Фридрих Ницше - Утренняя заря, или мысль о моральных предрассудках
- Название:Утренняя заря, или мысль о моральных предрассудках
- Автор:
- Жанр:
- Издательство:неизвестно
- Год:неизвестен
- ISBN:нет данных
- Рейтинг:
- Избранное:Добавить в избранное
-
Отзывы:
-
Ваша оценка:
Фридрих Ницше - Утренняя заря, или мысль о моральных предрассудках краткое содержание
Утренняя заря, или мысль о моральных предрассудках - читать онлайн бесплатно ознакомительный отрывок
Интервал:
Закладка:
Утешение находящихся в опасности.
— В жизни, подверженной большим опасностям и превратностям, греки искали опоры и последнего refugium в размышлении и познании. Мы, живя в несравненно более безопасном состоянии, перенесли опасность на размышление и познание и отдыхаем и успокаиваемся от них в жизни.
Скепсис древних и новых народов.
— Решимость встречаться теперь реже, чем в древние и средние века, — очевидно потому, что новое время не имеет более веры в предзнаменования, оракулы, звезды, предсказания, т. е. мы сделались неспособны к тому, чтобы верить в определенную нами будущность, как верили древние, которые, в противоположность нам, были гораздо меньшими скептиками относительно того, что предстоит, чем относительно того, что есть.
Культ естественных выражений чувства.
— На что указывает то, что наша культура не только терпит выражения печали, слезу, жалобы, упреки, негодование и смирение и считает их хорошими и более благородными неизбежностями, между тем как дух античной философии смотрел на все это с презрением и не признавал за ними необходимости существования? Вспомните только, как Платон — один из самых человечных философов — говорит о Филоктете трагической сцены. Может быть, нашей современной культуре недостает “философии”. Может быть, отвергнувши тех древних философов, мы все вместе и каждый порознь принадлежим к “черни”?
Климат шута.
— Шуты не водятся теперь около королей: короли любят теперь военных. Но вокруг банкиров и теперь еще растут эти цветы.
Воскресители мертвых.
— Суетные люди оценивают прошлое выше с той минуты, с какой они могут воспроизводить в себе ощущения его; они хотели бы даже, если возможно, снова воскресить его. Но так как суетных постоянно бывает бесчисленное множество, то опасность исторических занятий, как скоро им посвящается все время, нельзя считать незначительной. Слишком много силы тратится на всевозможные воскресения мертвецов. С этой точки зрения, может быть, легко понять все движения романтики.
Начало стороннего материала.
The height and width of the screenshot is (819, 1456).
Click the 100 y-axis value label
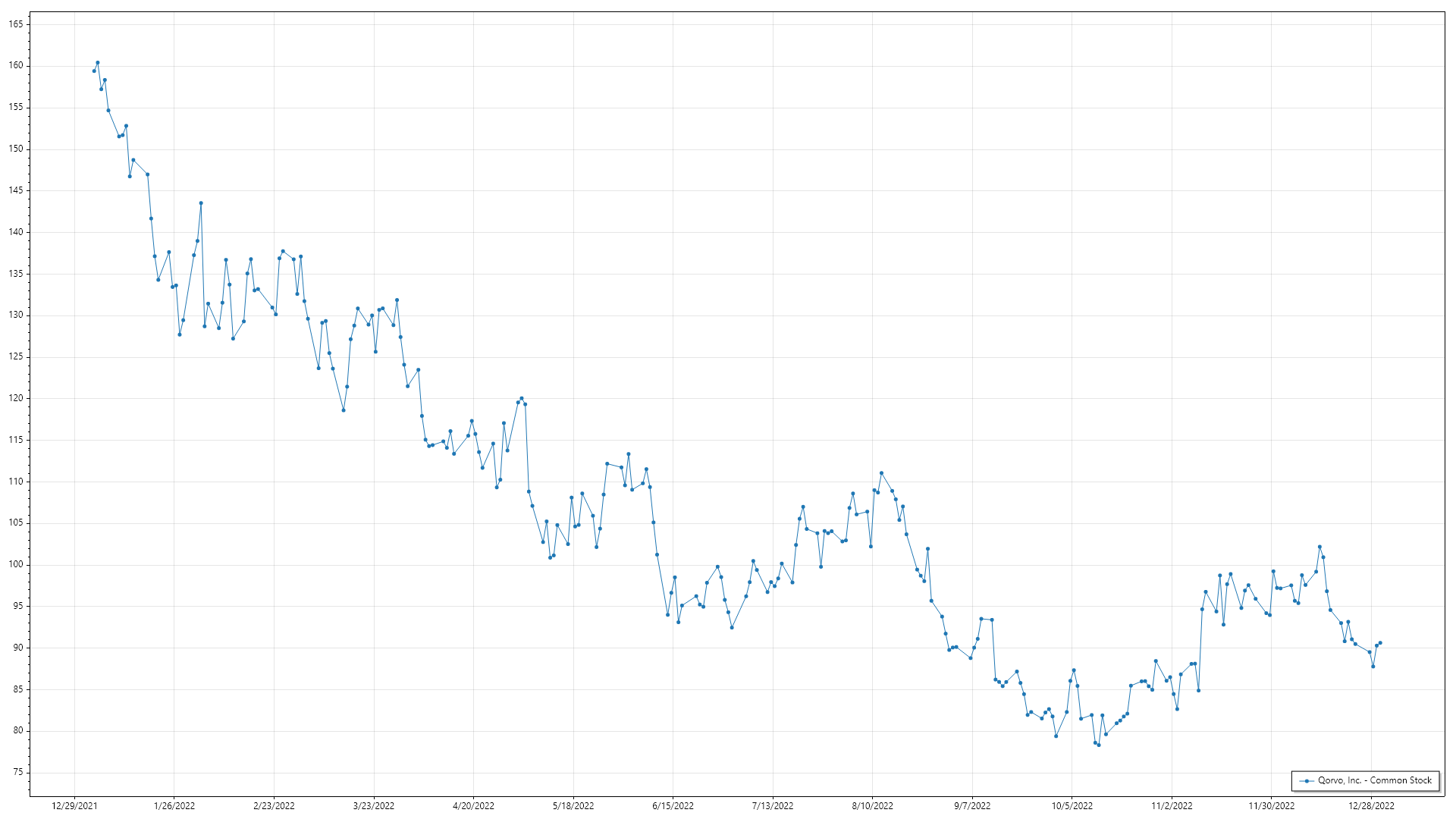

Красота соответственно веку.
— Если бы наши скульпторы, художники, музыканты захотели воспроизвести дух времени, они должны были бы представить красоту одутлой, громадной и нервной: так как греки, под влиянием своей морали меры, создали красоту Аполлона Бельведерского. Мы должны были бы назвать его собственно безобразным! — Но проклятые “классицисты” лишили нас всякой честности!
Ирония настоящего.
— Сейчас у европейцев существует прием — обо всех великих интересах говорить с иронией, — потому что, вечно служа им, они не имеют времени принимать их серьезно.
Против Руссо.
— Если правда, что наша цивилизация имеет в себе что-то достойное сожаления, то пред вами стоит альтернатива или делать дальнейшее заключение вместе с Руссо: “эта жалкая цивилизация виновна в нашей дурной нравственности”; или делать обратное заключение против Руссо: “наша нравственность виновна в этой жалкой цивилизации. Наши слабые, неустойчивые общественные понятия о добре и зле и чудовищное господство их над телом и душою сделали, наконец, все тела и души слабыми и сломили самостоятельность, независимость, беспристрастность людей, эти столпы сильной цивилизации: где встречаются еще теперь с дурною нравственностью, там можно видеть последние обломки этих столпов”. Так стоит парадокс пред парадоксом! Правды не может быть на той и другой стороне: а есть ли она вообще на одной из них? Пусть докажут.
Может быть, слишком рано.
— Теперь кажется так, что под всякими ложными вводящими в заблуждение именами и, главным образом, в большой тайне делаются со стороны лиц, не считающих себя связанными существующими обычаями и законами, первые попытки организоваться и создать себе право: между тем как до сих пор они считались преступниками, свободомыслящими, безнравственными, вредными, жили под опалой, с клеймом нечистой совести, развращенные и развращающие. Эта борьба указывает на то, что нет морали, делающей моральными всех, а что каждая исключительно саму себя утверждающая нравственность тратит слишком много хороших сил и стоит человечеству дорого. Не следует приносить в жертву отступников от обычаев, людей часто изобретательных и плодотворных; не следует считать безусловно вредным хотя бы малейшее отступление от морали, — надобно делать новые попытки улучшения жизни, надобно изгнать из мира чудовищное бремя злой совести, — вот общие цели, которые признаются всеми честными, ищущими правды людьми, и к которым они стремятся.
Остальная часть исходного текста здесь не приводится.